▶ **What is expected**
Exactly reproduce the lines from the one holding "Task: Click the Meek Mill display name" through the end of the records, including both boundary lines but no pictures.

************

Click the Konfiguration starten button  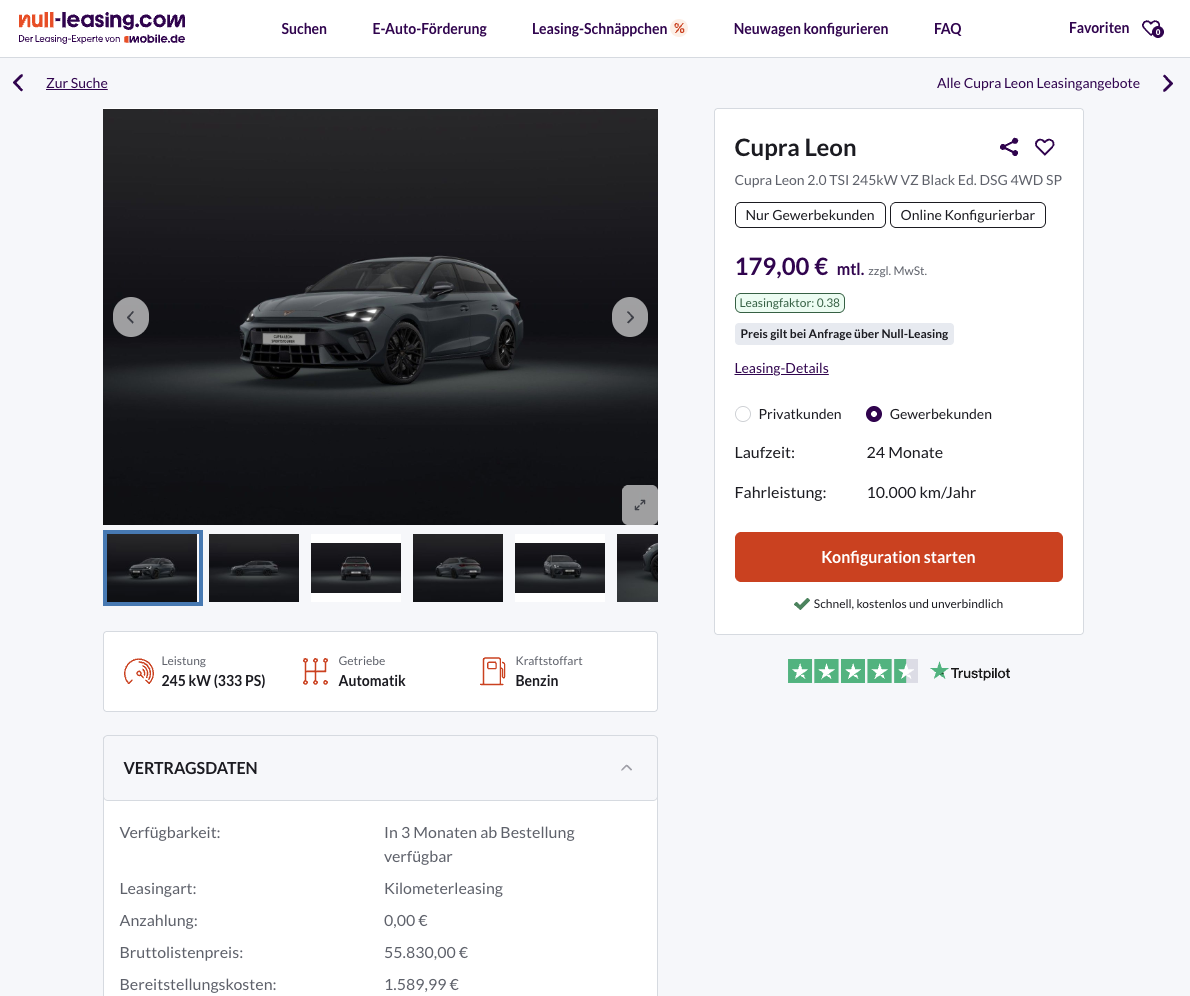point(898,557)
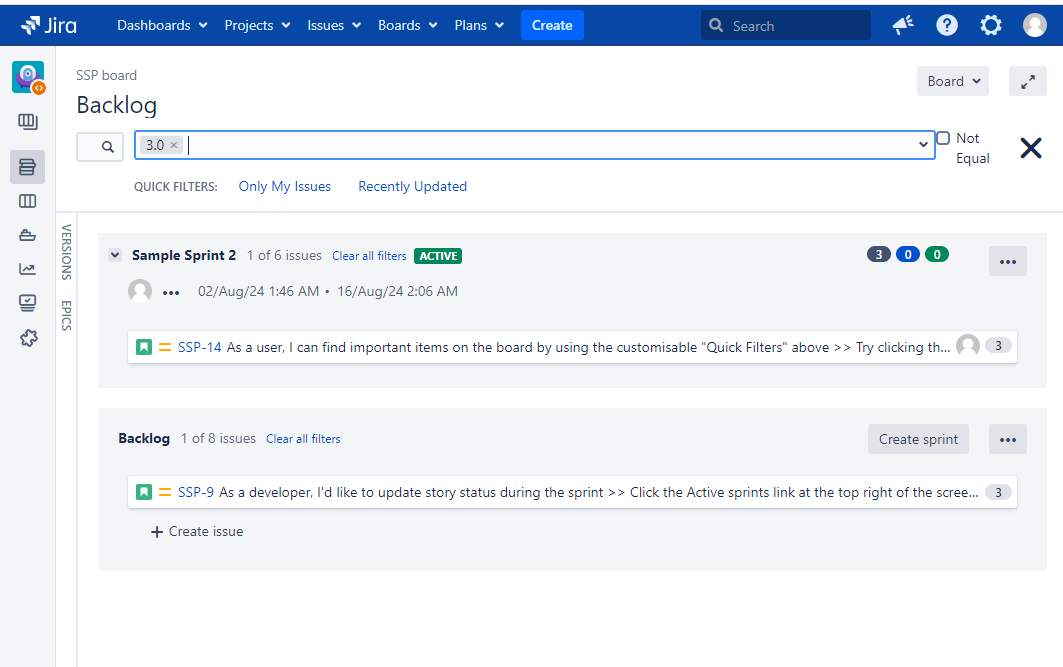
Task: Open the Issues menu
Action: click(334, 25)
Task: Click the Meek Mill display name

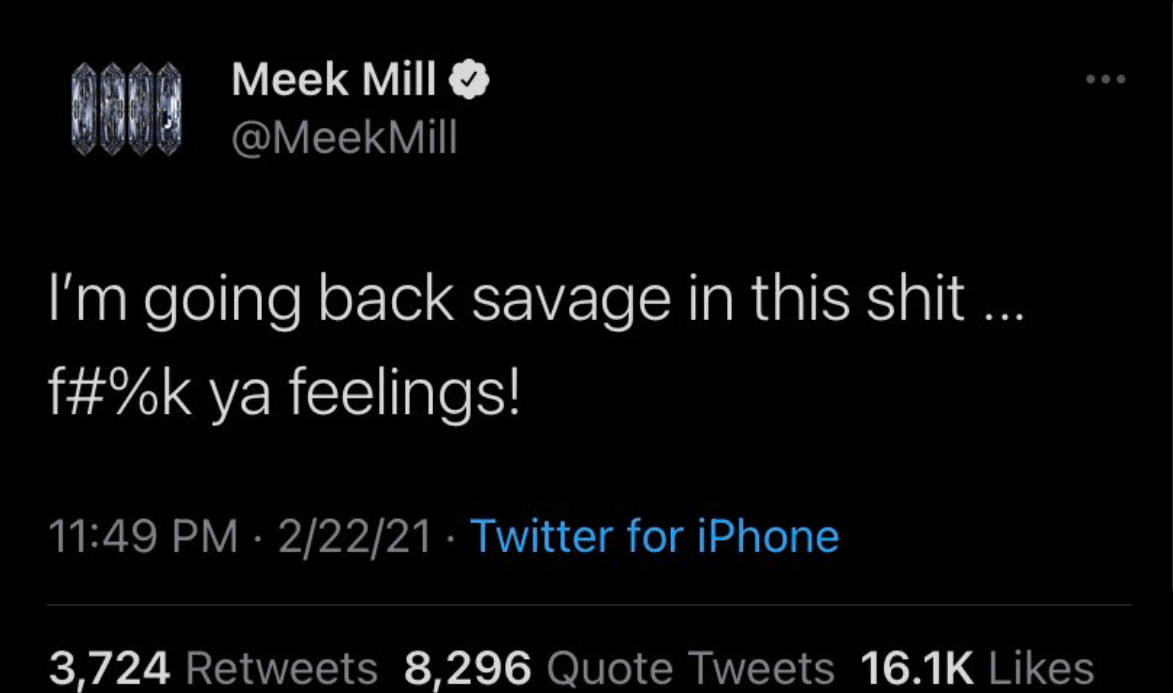Action: click(x=332, y=80)
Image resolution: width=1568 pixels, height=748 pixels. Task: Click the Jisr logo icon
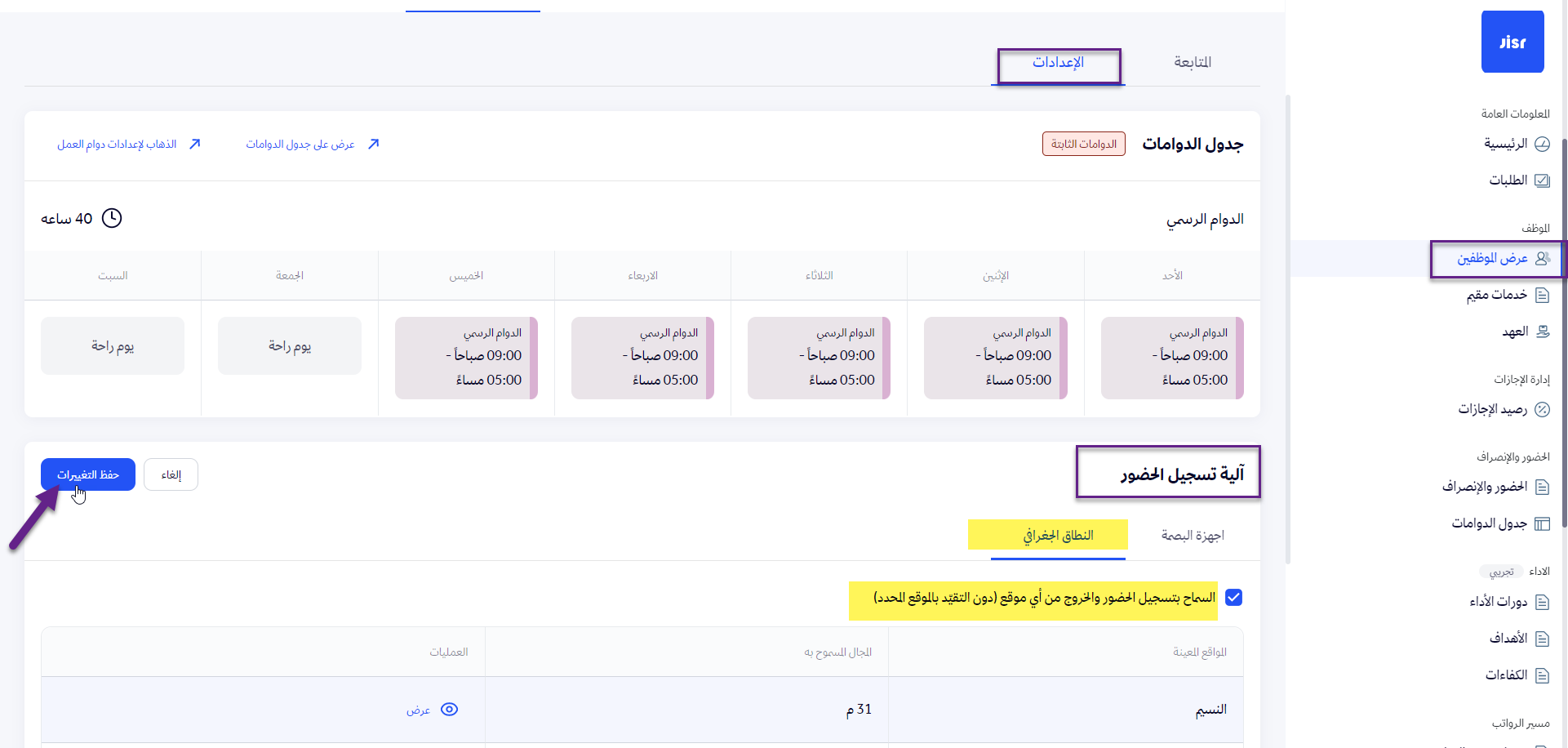tap(1512, 42)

************

▶ **Task output**
Task: Click the Meek Mill display name

Action: click(x=332, y=80)
Image resolution: width=1568 pixels, height=748 pixels. Task: Click the Jisr logo icon
tap(1512, 42)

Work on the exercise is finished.